Update 2024-09-12 (PST): A signed pardon will resolve this market as YES. (AI summary of creator comment)
https://www.justice.gov/pardon/file/898541/dl
Here are the DoJ pardon/clemency rules. You will notice that there is a FIVE YEAR waiting period which can be waived, but the process still takes at least weeks, probably months. Once again I will say Trump's personal lawyer cannot do this, it must be done by the White House Counsel. "First day" probably means March.
@datachef just FYI:
A pardon is an executive order granting clemency for a conviction. It may be granted "at any time" after the commission of the crime.[14] As per Justice Department regulations, convicted persons may only apply five or more years after their sentence has been completed.[5] However, the president's power to pardon is not restricted by any temporal constraints except that the crime must have been committed.
(from: Wikipedia)
I could be mistaken here, but it feels like you are forecasting on something different to the question title and criteria? Something along the lines of: Will someone pardoned by Trump have their civil liberties restored before February 2025?
@datachef it doesn’t inspire confidence in a fair resolution that you did not list clear resolution criteria, have a large stake in NO and apparently have already decided how this would resolve. Under what conditions could you resolve this YES?
@datachef You’ve already posted four comments indicating you think a pardon in January is practically impossible. Maybe I’m misreading you.
@NicoDelon I am sharing my opinion. I do think it would be unprecedented to pardon someone that quickly. And if they are gonna do it on case by case basis it would make sense for them to actually spend time reviewing the cases. But I am not going to dishonorably resolve this market, which is what I thought you were implying.

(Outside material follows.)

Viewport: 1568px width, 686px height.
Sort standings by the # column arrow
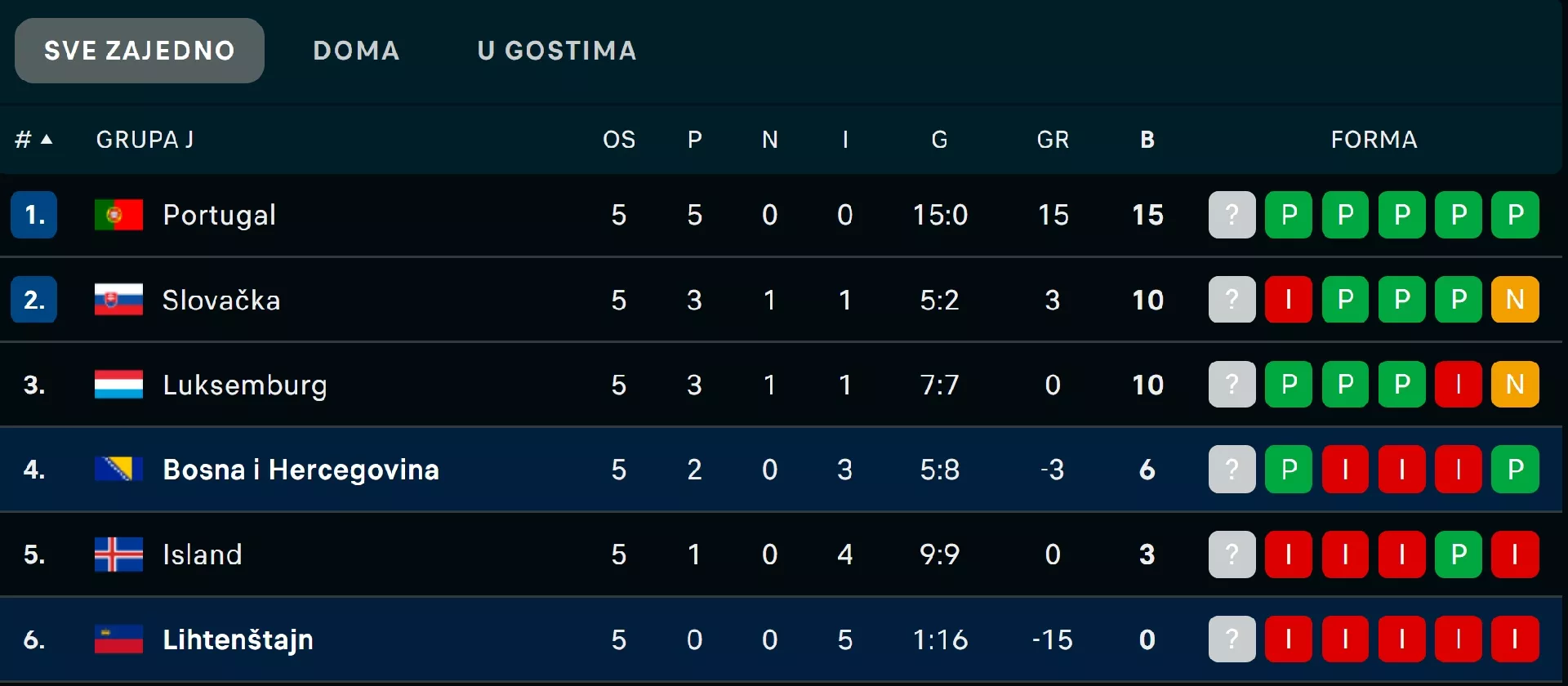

@datachef you done this with the "Will Israel annex any part of Gaza by the end of 2025?" question too. You had a large Yes position with no criteria. About 3-4 users asked you for criteria which you blatantly ignored. Then you grudgingly added criteria which defined annexation as the construction of Israeli buildings in Gaza, rather than the completion of the actual (correct) formal annexation process that most users would have thought and that Israel has done before.
In this case it appears as though you were developing the same sort of scheme where you were gonna add some caveat to say that the pardon hadn't actually gone though whilst holding a large no position. It seems off you think a January pardon is "not possible", but even a quick google contradicts this.
@datachef It is important to note that the White House Counsel IS NOT Trump's lawyer, they are the lawyer to the Office of the President. The thing, not the person. So Trump literally CANNOT prepare a pardon for anyone prior to taking office, unless he gets the current White House Counsel to help him and that seem extremely unlikely.